New Showroom in Aarhus

Dinesen and Garde Hvalsøe´s new showroom is situated in an old, Gothic Renaissance style building from 1898 in Aarhus. Here Studio David Thulstrup has created an exciting home style design, playing up the buildings heritage features and added edgy contemporary elements. – The ground floor space was once a very chic restaurant with dark wood paneling and intricately painted glass ceilings so it’s not a typical showroom. I wanted to find the essence of how to treat these rich heritage features to create experiences as well as bring in the history of this landmark building but with cool contemporary touches, David Thulstrup, the principal of Studio David Thulstrup says. Dinesen and Garde Hvalsøe share a passion for wood, craftsmanship and design and have collaborated on many projects in the recent years. It was natural to use Dinesen’s diverse range of solid wood planks and Garde Hvalsøe’s craftsmanship in unexpected ways for the many bespoke designs in the project. Thulstrup has styled the six rooms space like a home by using color as a defining link between the old and the new, where each room is painted in a uniquely mixed tone taken from the decorative ceiling. Photo: Irina Boersma.

 

Built in 1898 on the Aarhus harbor front in the historicist Gothic Renaissance style, the famed city building was a social hub in the early 20th century. David Thulstrup has created a stunning showroom for the Danish flooring company Dinesen and cabinetmaker Garde Hvalsøe, playing up its heritage features and adding edgy contemporary elements.

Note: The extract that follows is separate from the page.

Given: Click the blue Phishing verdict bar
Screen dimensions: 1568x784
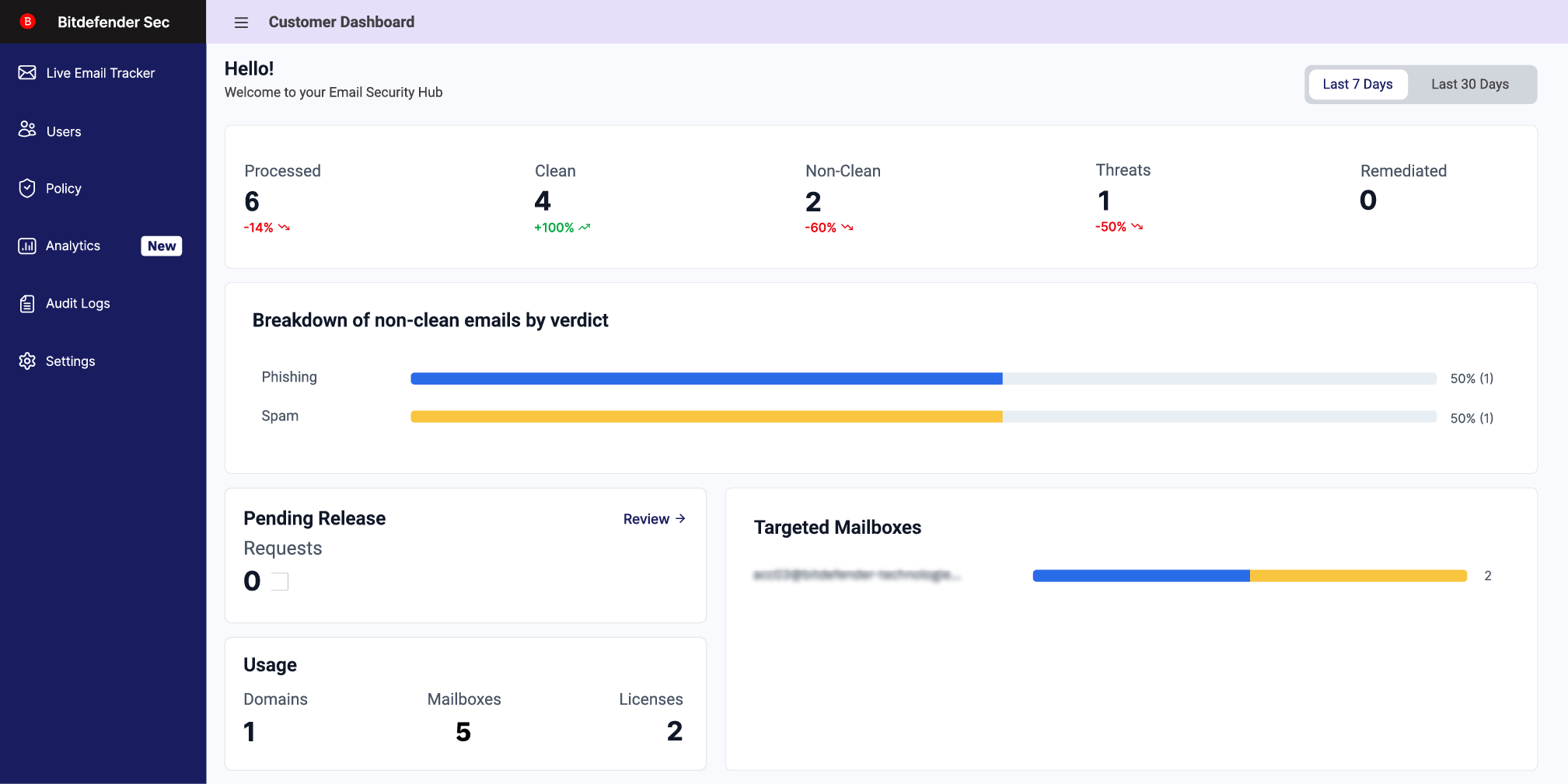Looking at the screenshot, I should pyautogui.click(x=706, y=378).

A monolithic staircase is made entirely of Dinesen Douglas pine and leads down to the basement. With it’s simple and strong architectural form, the wooden staircase element makes a powerful entry point against the dark entrance.

The showroom space is divided into six rooms. Thulstrup has used color as the defining principle that links the heritage and the new together. 

A bespoke feature are freestanding light boxes using Kvadrat Soft Cells and Philips lighting which adds a bold contemporary touch as well as solving the challenge of how to light the rooms without disturbing the heritage ceilings.

All the floors were replaced with a mix of Dinesen’s wide planks and parquetry in Douglas, oak and ash and Garde Hvalsøe cabinetry and furniture for kitchens, dressing rooms and bathrooms is showcased. Garde Hvalsøe made a freestanding unit for the kitchen from huge floor planks.

Thulstrup chose furniture in contemporary shapes and finishes. Custom pieces include a minimalist 18-seater table made of Dinesen Douglas planks in tomato red, a metal daybed and a coffee table made of folded metal with a yellow-zinc opalescent coating. – I was trying to create a reflection of how I work, being modern especially in the materials like metals and furniture, but also mixing in older but not iconic pieces, Thulstrup says. He has designed it as a “living house” which will be used for events such as dinners in the kitchen or around the long table.